IRL has been getting surprising amounts of support, based on the chatter I hear. It is turning into a sink for all the mainstream voters who dislike Reform for their apparent elitism and blame them for the economic troubles, but are not ready to turn to Savisaar. The problem with IRL is that its best people are not being used to good effect. I'm starting to suspect that Mart Laar is disillusioned with the party as it exists today, and the actual RL part of it - Juhan Parts, Tõnis Luukas, and the other remnants of the pre-Ansip cabinet - are disliked by pretty much everyone, including Reform themselves. (In the media hurricane that followed the Savisaar scandal, there was an interesting claim - that the original press leak came from senior IRL officials, as a way of distracting the political establishment from Reform's planned ouster of Parts.

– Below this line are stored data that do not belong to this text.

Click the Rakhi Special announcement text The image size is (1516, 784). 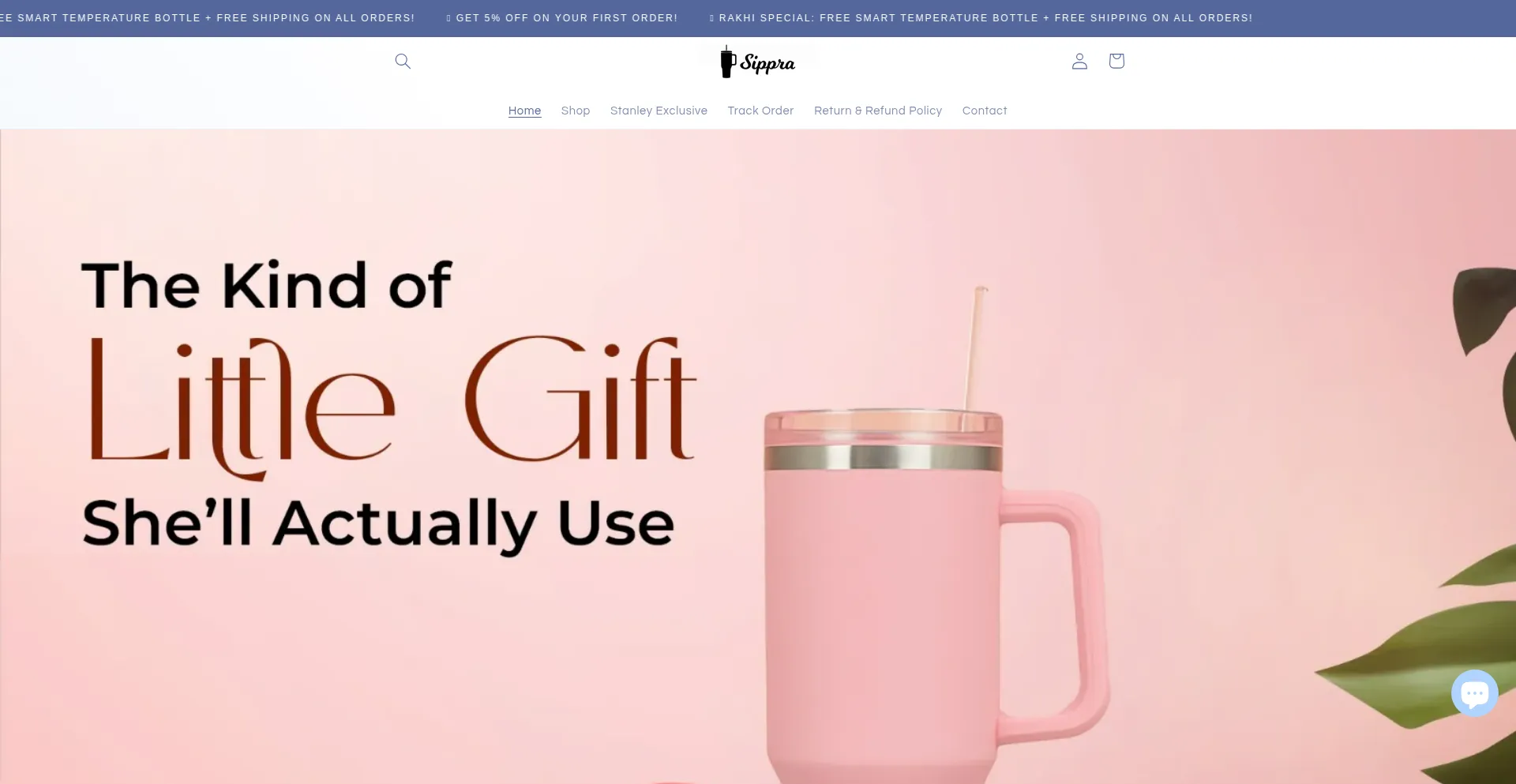(x=981, y=17)
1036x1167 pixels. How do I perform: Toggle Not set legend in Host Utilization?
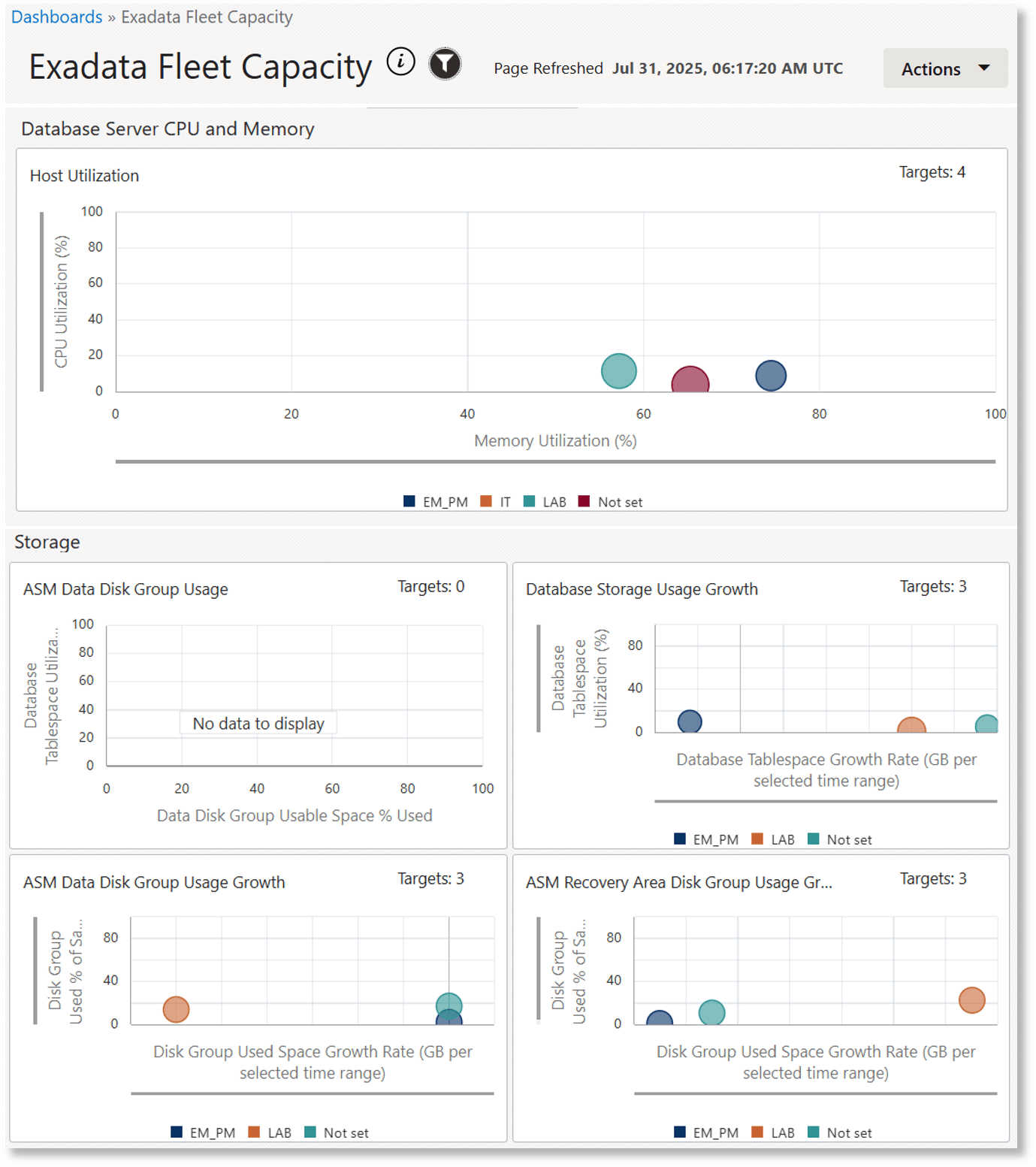[611, 502]
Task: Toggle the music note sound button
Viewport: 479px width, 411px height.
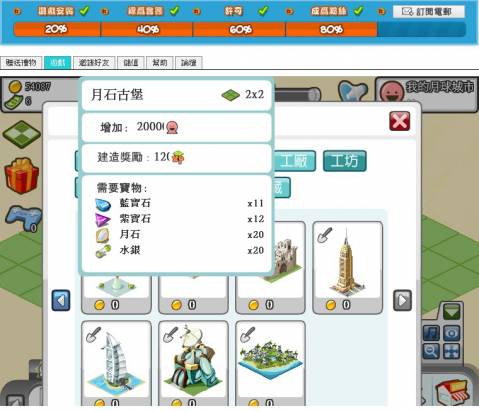Action: pos(431,333)
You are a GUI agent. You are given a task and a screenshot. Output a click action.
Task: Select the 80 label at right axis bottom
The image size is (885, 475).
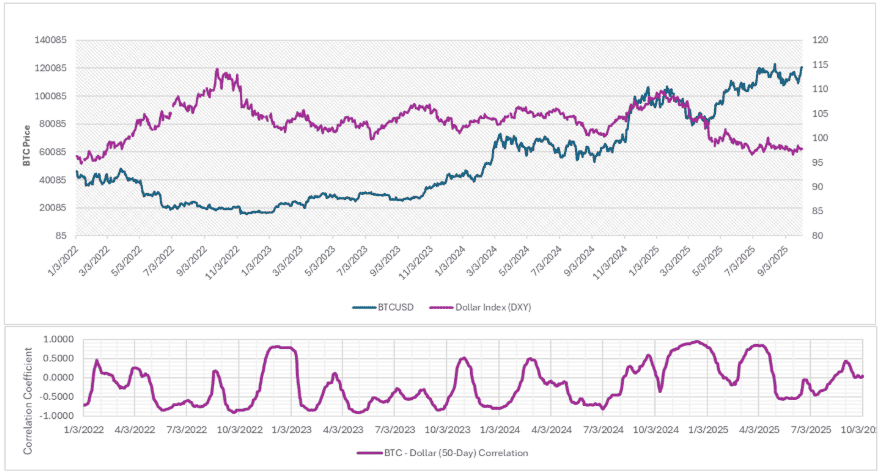(818, 236)
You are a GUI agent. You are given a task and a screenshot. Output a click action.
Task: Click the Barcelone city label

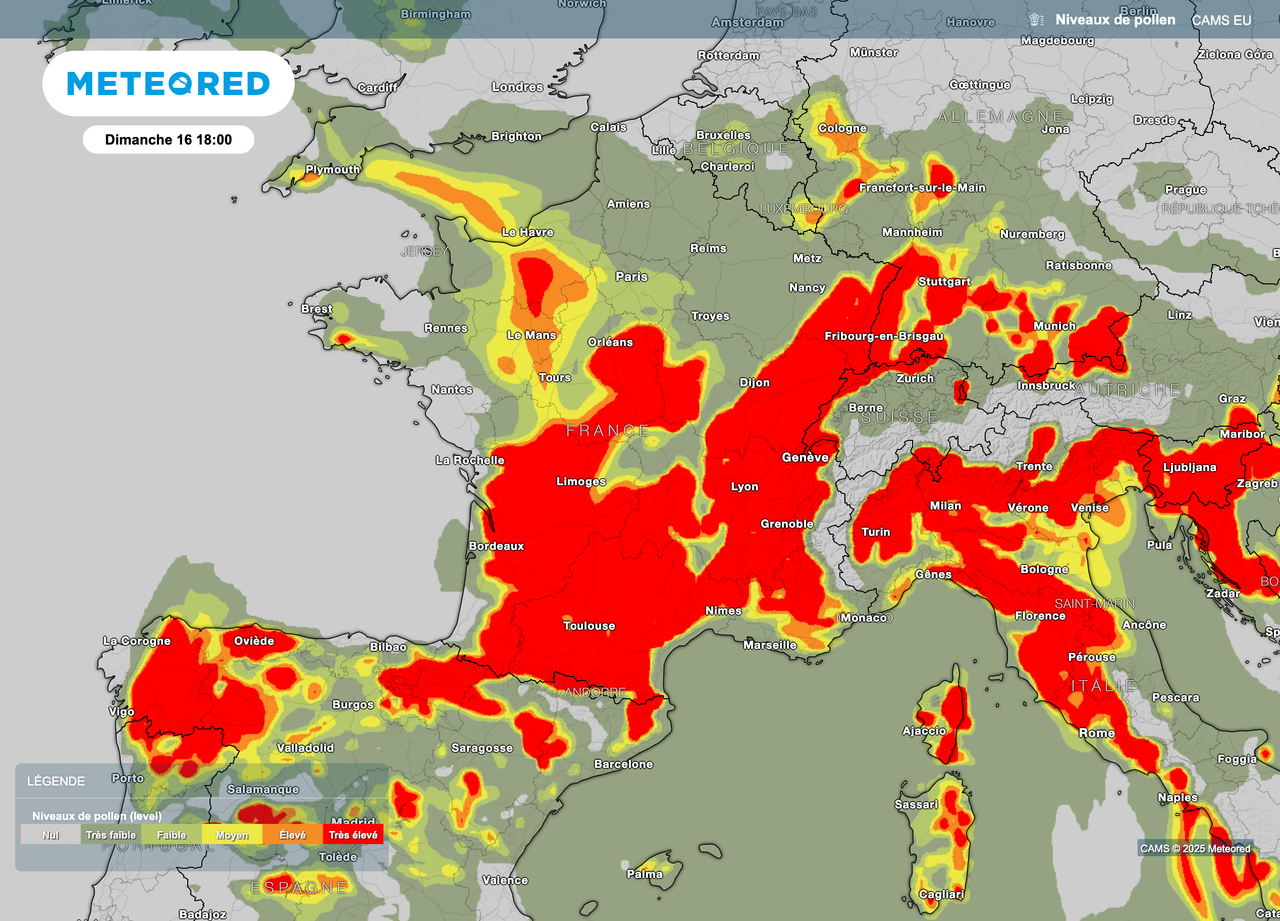coord(623,764)
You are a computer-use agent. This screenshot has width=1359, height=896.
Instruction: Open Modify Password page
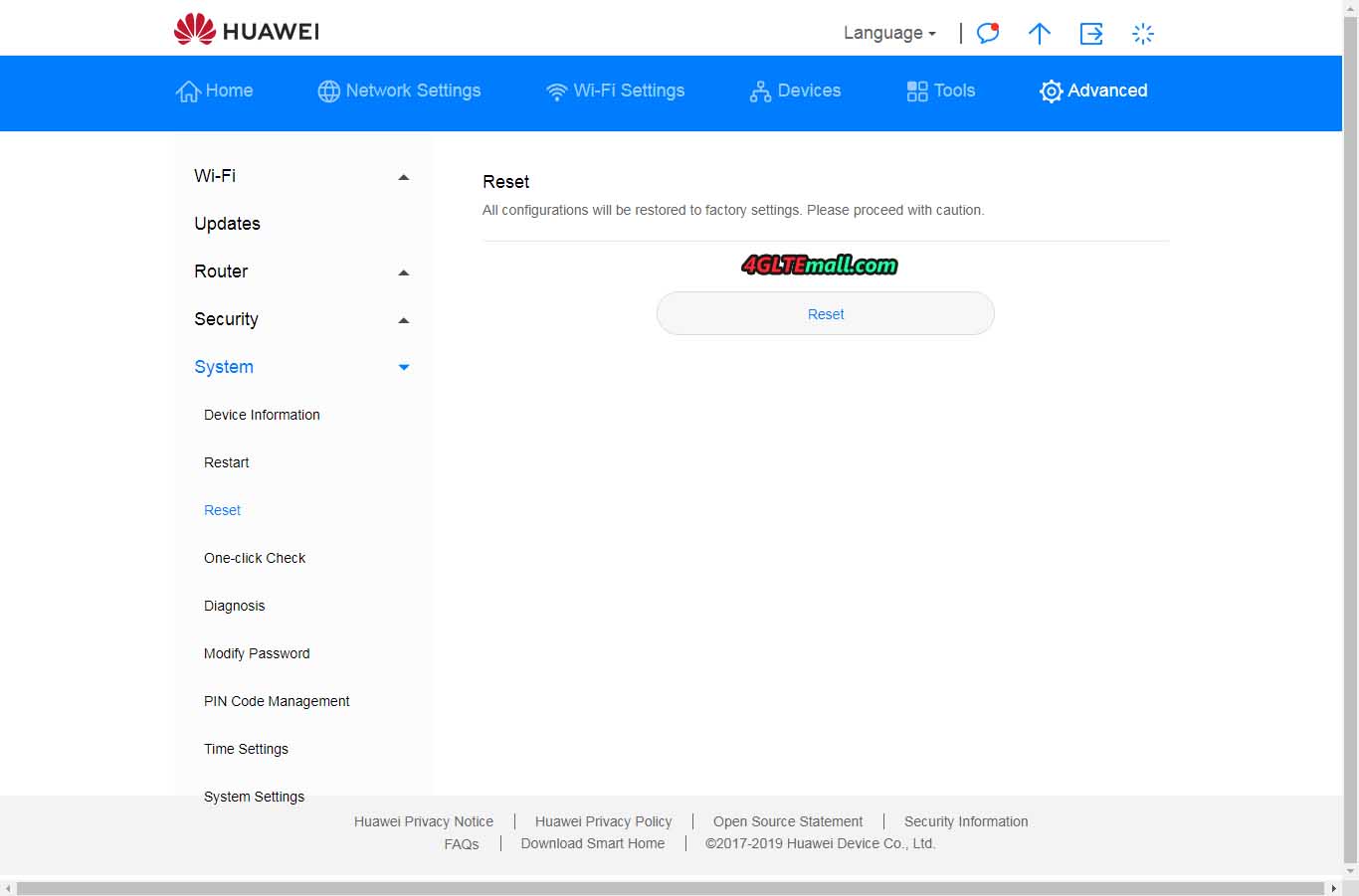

That may or may not be the case, but it's clear that Res Publica people have been annoying in their statements and behavior.) Ideologically, IRL seems to be positioning itself as the catch-all center-right party: if Reform is taking care of the economic conservative side of things, then IRL wants the rest of the generic conservative platform. There is some strategic sense behind it, as Europe is generally shifting to the right, and IRL might get support from Old Europe's Christian Democrats and other conservative forces - but the problem is that Estonia is not a natural home for conservative socialism. So IRL is combining populistic promises about education, pensions, welfare benefits etc. with US-style family values. Estonia's political landscape does not need Tõnis Lukas's homophobic outbursts.
The Social Democrats are up in the air right now, and their performance in the elections is the one thing that is both interesting and uncertain. The party's image has suffered with the meltdown of their previous leadership and getting kicked out of Ansip's cabinet, but they seem to have successfully purged the old guard. Their current leader is Sven Mikser, a defector from the Center Party (where he served as Defense Minister in the Ansip-Savisaar coalition, despite never having even served as a conscript - though the latter is not necessarily a bad thing). Mikser is relatively young, but he's an established persona, and oddly enough his change of parties actually makes him look like a man of principle (as much as applicable to a politician, anyway, particularly in a country with poorly differentiated parties). That said, the absolute worst thing that could happen to SDE right now is for the electorate to take them seriously, as an actual Social Democratic party, rather than a safe vote sink that will keep the major players in check. In the same way that Estonia needs to embrace European values more closely before it can properly process IRL's social conservatism, the country needs to build up its economic base and labor efficiency before it can afford SDE's social liberalism. The Scandinavian welfare model is something Estonia will probably end up with, but not for a few decades: we need to be able to afford it without running up massive public debt, and we need a generational change to establish the samhälle, the sense of social unity and responsibility which is the bedrock of Scandinavian society.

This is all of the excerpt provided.